Ben venga la cacciata di Tassi, ovviamente, e ben venga che la vicenda abbia quantomeno riproposto il tema del sessismo nei media all’interno dell’opinione pubblica. Ma nel siluramento del giornalista del QS ancora una volta si prova a addossare ad un mostro una responsabilità comune al 95% dell’ambito mediatico italiano, proprio per non riflettere a livello complessivo sull’impianto sessista del giornalismo nostrano. Colpirne uno per assolvere tutti insomma, e da domani nuove pallavoliste e nuovi nuotatori saranno esposti e descritti a partire dai loro pettorali e lati b, magari facendo un po’ più attenzione ai titoli..

Con la pubblicazione in parallelo di certe vignette e gallery e degli articoli di risposta ai vari Tassi e Travaglio da parte di personaggi come Calabresi e Annunziata – dei quali difficilmente vedremo a stretto giro di posta le dimissioni che pure, per coerenza, sarebbero da attendersi – la violenza nei confronti dei corpi è così ancora più rincarata, piuttosto che scalfita.

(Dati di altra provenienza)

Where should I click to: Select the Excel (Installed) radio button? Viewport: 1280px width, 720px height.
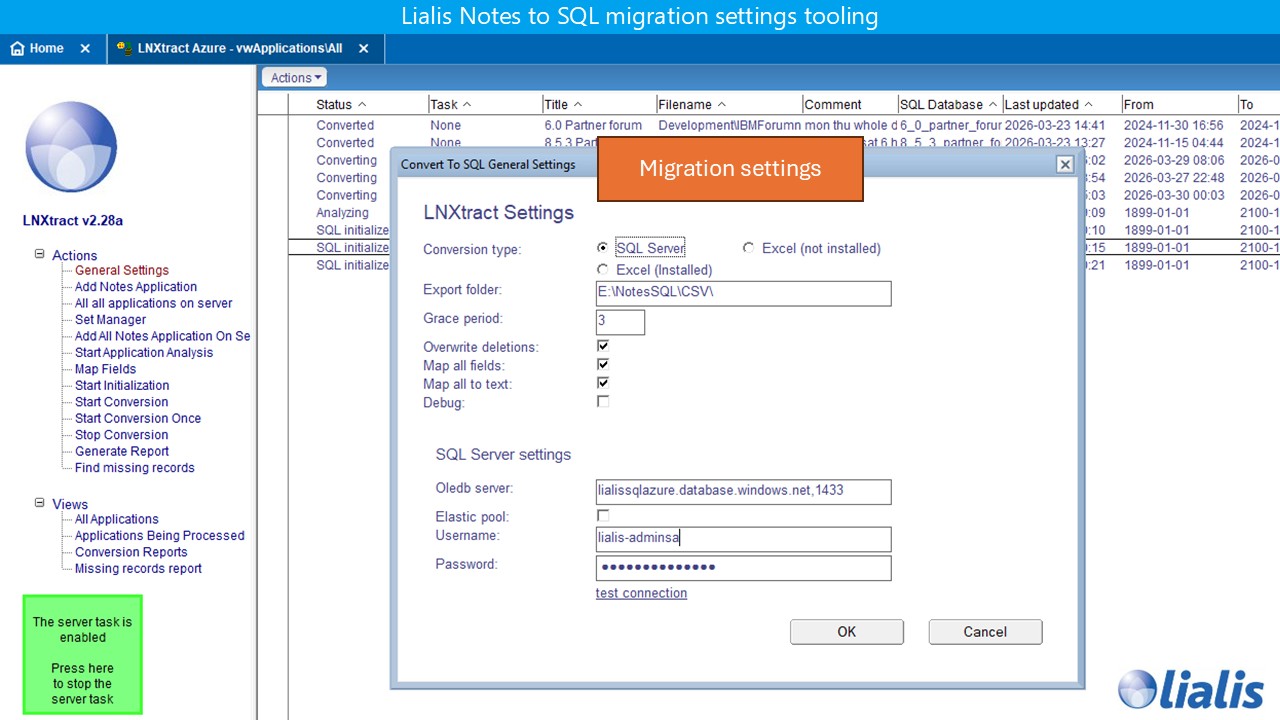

Evidentemente la caccia ai Mi Piace e alle inserzioni pubblicitarie è incentivo molto forte alla pubblicazione di certi contenuti, e probabilmente anche i saltuari sfoggi di antisessismo possono essere utili se fanno vendere giornali e cliccare begli annunci sui propri social networks..l’importante è che non aprano ad una discussione ampia sul tema!

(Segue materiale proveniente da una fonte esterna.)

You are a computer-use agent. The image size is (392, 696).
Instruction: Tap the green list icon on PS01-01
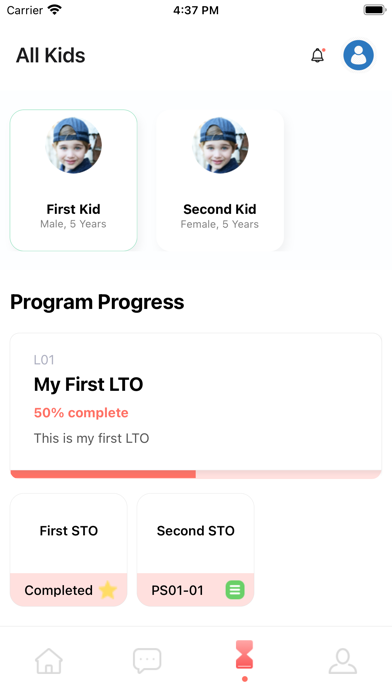(x=235, y=590)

Siamo di fronte piuttosto ad una posizione di facciata, molto “social”, alla quale non corrisponde alcuno sforzo reale di impostare una riflessione pubblica sul tema, compito che spetterebbe proprio a quei giornali che si dicono progressisti e che poi, come sappiamo ormai tutti, di progressivo hanno soltanto il muoversi alla ricerca della pace sociale e di annunci pubblicitari sulle proprie homepage. Nessuna delega potrà infatti determinare una rottura reale del paradigma sessista dominante, compito possibile solo con l’intensificazione delle pratiche quotidiane di denuncia dello sfruttamento dei corpi e di autodifesa antisessista che spettano a tutti e tutte noi.